Se inicia entonces el saqueo nacional, el repartimiento indiscriminado, a manera colonial. “No necesitó, en Venezuela, el imperialismo propiciar golpes de Estado, organizar sangrientas revueltas ni desembarcar su marinería, porque contaba con un gobierno de traición nacional, en síntesis con una dictadura petrolera que funcionaba como una alianza de las clases dominantes nativas y los monopolios norteamericanos”. De nada sirvió las críticas de los adversarios políticos de Castro para que Gómez intentara rehabilitar el pésimo estado del país: despilfarro del dinero público, el aumento de la burocracia, la corrupción administrativa, el otorgamiento de inmerecidos privilegios, la monopolización de importantes actividades económicas, el creciente desempleo, la situación de miseria y las ya mencionadas concesiones otorgadas sin pautas ni control...
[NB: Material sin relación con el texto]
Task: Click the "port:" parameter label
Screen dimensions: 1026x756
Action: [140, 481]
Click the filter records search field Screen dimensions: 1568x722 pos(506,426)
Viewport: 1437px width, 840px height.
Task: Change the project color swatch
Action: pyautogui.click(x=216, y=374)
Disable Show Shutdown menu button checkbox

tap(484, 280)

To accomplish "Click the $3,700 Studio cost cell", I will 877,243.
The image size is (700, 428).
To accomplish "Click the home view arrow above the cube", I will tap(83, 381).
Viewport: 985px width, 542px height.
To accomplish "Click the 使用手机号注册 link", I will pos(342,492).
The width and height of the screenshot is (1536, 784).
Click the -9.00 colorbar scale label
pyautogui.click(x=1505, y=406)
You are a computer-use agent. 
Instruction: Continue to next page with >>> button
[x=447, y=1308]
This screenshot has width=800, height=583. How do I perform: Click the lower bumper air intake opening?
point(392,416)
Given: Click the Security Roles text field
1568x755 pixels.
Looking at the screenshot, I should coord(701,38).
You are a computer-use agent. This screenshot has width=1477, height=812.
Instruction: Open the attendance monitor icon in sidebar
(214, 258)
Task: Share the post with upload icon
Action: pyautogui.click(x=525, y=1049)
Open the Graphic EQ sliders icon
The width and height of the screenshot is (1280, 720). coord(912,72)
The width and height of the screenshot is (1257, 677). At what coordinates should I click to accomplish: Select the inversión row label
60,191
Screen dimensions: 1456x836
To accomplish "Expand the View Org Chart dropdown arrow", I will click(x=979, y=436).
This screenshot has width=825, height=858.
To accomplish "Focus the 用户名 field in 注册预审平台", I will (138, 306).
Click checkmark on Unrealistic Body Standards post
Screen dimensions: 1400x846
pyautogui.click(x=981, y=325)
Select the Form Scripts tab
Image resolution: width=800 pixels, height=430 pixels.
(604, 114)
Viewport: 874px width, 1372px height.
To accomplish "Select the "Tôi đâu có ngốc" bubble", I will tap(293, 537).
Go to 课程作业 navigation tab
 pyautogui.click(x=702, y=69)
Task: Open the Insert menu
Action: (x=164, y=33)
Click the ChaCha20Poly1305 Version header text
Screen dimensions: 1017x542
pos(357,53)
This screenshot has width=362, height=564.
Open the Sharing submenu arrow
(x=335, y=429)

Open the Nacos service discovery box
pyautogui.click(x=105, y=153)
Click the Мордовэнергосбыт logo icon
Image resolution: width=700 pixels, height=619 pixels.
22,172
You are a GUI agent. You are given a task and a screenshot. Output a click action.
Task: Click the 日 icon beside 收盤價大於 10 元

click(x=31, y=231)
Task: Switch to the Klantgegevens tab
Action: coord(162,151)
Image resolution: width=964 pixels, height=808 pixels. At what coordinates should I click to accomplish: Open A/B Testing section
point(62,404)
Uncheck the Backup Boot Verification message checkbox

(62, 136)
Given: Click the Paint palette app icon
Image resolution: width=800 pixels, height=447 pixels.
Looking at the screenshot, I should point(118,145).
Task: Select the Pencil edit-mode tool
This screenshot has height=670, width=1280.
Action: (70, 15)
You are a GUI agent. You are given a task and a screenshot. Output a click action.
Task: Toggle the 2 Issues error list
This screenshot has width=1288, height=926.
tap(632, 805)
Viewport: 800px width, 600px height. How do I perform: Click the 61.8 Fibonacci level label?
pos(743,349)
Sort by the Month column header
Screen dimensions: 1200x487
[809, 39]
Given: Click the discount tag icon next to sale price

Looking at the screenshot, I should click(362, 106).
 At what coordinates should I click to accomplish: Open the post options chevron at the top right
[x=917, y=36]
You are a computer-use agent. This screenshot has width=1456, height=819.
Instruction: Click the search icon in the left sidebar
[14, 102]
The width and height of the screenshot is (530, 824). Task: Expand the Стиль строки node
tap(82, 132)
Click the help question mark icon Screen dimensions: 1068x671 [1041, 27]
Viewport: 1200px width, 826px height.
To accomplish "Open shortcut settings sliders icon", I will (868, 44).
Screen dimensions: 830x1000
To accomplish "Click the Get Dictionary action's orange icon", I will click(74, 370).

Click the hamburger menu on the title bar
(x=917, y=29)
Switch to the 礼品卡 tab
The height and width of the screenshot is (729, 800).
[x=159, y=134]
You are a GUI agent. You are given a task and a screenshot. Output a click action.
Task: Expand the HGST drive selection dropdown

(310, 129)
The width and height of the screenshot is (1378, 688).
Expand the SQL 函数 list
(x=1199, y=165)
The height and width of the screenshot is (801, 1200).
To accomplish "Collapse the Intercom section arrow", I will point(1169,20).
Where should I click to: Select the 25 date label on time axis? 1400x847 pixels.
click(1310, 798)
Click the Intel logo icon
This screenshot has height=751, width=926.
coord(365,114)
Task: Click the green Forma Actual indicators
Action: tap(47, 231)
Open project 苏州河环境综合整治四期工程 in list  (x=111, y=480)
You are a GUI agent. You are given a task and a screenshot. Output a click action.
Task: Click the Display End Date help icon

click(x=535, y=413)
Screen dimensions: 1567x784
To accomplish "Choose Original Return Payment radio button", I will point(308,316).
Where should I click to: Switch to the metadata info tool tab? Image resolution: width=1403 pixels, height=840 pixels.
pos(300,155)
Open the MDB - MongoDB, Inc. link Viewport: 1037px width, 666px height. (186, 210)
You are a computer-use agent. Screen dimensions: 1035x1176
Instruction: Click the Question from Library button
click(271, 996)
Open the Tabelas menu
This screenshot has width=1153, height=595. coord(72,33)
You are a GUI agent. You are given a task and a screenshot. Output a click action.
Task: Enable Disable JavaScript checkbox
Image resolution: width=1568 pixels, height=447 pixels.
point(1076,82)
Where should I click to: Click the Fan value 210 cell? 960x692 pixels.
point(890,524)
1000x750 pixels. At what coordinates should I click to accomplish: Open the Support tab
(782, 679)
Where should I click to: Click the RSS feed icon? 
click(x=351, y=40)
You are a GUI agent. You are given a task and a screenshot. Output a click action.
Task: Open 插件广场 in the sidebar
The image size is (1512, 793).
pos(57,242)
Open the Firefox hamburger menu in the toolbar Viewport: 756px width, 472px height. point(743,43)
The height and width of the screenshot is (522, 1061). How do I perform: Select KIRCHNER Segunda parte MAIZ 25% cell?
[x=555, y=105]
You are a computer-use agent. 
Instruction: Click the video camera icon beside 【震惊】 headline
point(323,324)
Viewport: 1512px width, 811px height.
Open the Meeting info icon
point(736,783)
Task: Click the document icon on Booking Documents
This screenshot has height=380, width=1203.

¿Acaso faltaría otro punto tan agobiante a este lista de síntomas críticos? Falta uno, sin duda: La represión. En efecto, a partir de 1913 el gobierno gomecista hizo patente con incisiva energía las prácticas represivas como una norma gubernamental. Irene Rodríguez Gallad enfatiza su estudio en esta óptica: “La opinión política quedó sometida a rígida censura, la persecución se hizo cruenta y despiadada, las cárceles se plenaron de combatientes revolucionarios, los presos políticos –jóvenes en su mayoría- fueron enviados a trabajar forzadamente en la construcción de carreteras, y numerosos opositores fueron desterrados”.
En esta atmósfera del terror se sitúa nuestro poeta irremediablemente. Toda una generación de intelectuales y artistas nacieron bajo este signo maligno. Justamente cuando comienzan a levantarse las trincheras de la Primera Guerra Mundial, justamente cuando en el país se remueve en su pereza latifundista para tomar un rostro ante el mundo del capital y las nacientes países industrializadas, la generación de Ramos Sucre levanta la mirada y empieza a echar raíces en nuestro suelo desolado. ¿Cómo actuó esa pléyade de hombres de letras frente al saqueo, las torturas y la represión gomecista? ¿Qué actitud tomarían? ¿El compromiso con el régimen o evadirse del desastre?